甘粛省の敦煌研究院は今月9日の取材に対して、これまで約30年間「デジタル化」の道を歩み続け、世界文化遺産に登録されている敦煌莫高窟の洞窟230ヶ所以上のアーカイブが完了したことを明らかにした。これにより約3割の洞窟が「永久保存」、「永続利用」の目標を達成したことになる。中国新聞網が報じた。
現存する仏教遺跡としては世界最大規模で、最も豊富な文化財を誇る聖地・莫高窟は、1650年以上の歴史があり、洞窟の数は735ヶ所に上る。うち、保存状態が良く、壁画や粘土で作られ彩色された像・彩塑が残る洞窟が492ヶ所、壁画の面積は合わせて4万5000平方メートル、彩塑は2000体以上にのぼる。
洞窟内の彩塑や壁画はどれも粘土、木材、麦わらなどで作られているため、時間が推移し、見学客が増えるにつれて、その保護が大きな課題となっている。
莫高窟の劣化は不可逆的であるため、敦煌研究院は1980年代末から、「デジタル敦煌」構想を打ち出し、コンピューター技術やデジタル画像技術を駆使して、その文化財の永久保存と永続利用に取り組んできた。
一般的な文化財と比べると、敦煌石窟の壁画や彩塑のデジタル化は様々な課題を克服しなければならなかった。壁画全体をアーカイブしてコンピューターに取り込むためには、まず、大量の情報を集めなければならず、またその後、データを繋ぎ合わせてまとめ、保存するなどの作業は全て手作業で完成させなければならなかった。

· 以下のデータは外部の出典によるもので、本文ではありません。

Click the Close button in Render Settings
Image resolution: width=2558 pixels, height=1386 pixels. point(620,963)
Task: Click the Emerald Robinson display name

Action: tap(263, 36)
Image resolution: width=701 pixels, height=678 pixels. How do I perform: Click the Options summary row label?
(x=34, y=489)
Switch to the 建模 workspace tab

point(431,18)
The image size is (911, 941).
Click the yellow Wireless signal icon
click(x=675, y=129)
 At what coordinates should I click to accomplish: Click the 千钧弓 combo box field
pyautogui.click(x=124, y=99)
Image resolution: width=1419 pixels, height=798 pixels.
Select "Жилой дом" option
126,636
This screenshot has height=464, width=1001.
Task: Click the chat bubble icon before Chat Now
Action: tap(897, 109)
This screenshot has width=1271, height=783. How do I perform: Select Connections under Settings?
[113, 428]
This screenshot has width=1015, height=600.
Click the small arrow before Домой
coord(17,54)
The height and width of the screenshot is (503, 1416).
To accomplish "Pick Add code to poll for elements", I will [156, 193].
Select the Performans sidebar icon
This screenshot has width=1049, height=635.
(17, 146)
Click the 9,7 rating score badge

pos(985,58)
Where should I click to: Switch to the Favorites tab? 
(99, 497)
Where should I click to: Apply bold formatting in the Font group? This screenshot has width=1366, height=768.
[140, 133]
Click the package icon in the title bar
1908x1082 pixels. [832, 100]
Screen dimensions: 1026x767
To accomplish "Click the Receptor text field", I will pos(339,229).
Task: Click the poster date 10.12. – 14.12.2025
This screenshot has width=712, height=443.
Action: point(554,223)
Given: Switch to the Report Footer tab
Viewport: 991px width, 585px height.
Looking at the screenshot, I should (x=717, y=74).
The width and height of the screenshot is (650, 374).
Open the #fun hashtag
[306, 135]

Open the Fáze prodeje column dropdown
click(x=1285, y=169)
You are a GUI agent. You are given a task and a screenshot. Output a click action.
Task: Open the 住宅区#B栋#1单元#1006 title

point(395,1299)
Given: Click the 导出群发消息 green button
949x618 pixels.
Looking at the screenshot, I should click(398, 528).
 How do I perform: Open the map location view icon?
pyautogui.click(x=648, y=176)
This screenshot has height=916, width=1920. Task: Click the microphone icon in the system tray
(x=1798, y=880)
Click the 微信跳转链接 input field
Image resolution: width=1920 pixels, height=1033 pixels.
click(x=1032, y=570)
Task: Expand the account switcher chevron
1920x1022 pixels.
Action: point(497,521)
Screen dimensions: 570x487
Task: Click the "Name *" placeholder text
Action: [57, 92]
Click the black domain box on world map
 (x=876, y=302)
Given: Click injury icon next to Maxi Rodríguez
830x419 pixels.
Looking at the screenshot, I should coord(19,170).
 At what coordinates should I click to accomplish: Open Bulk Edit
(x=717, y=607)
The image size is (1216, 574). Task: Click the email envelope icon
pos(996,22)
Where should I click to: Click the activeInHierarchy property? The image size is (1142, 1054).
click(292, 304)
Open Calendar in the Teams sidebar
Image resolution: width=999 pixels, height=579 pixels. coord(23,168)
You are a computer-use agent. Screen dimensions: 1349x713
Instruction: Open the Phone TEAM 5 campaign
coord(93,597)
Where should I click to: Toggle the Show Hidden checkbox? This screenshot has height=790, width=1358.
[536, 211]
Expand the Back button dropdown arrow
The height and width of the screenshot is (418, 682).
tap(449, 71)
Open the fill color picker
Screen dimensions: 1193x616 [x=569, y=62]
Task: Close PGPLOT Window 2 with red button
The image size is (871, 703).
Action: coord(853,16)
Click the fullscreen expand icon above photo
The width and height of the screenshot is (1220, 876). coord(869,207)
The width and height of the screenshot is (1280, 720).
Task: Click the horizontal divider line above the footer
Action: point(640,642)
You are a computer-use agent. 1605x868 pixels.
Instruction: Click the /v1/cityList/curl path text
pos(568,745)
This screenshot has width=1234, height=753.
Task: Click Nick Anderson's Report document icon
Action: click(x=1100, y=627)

1平方メートルの壁画をアーカイブするには通常50‐60枚の画像が必要で、一つの壁面のアーカイブには1000枚以上、大型の洞窟なら4万枚以上の画像が必要になる。中型の洞窟全体をデジタル化するには3ヶ月もの時間を必要とする。
敦煌研究院文化財デジタル化研究所の俞天秀・副所長によると、現在、デジタル化の成果は、考古学の測量、美術模写、保護、展覧・展示、さらに、インターネット文化の発揚など各種事業にも非常に幅広く応用できるとしている。
デジタル化技術を活用して、ファイルを立ち上げ、洞窟の文化財を保護することをベースに、敦煌文化を一般の人々にも楽しんでもらおうと、敦煌研究院は近年、テクノロジー企業との連携を加速させることで、デジタルリソースと敦煌学研究を最新のテクノロジーとリンクさせ、一連の革新的な手段を通して、敦煌文化を発揚し、中華文化をPRしている。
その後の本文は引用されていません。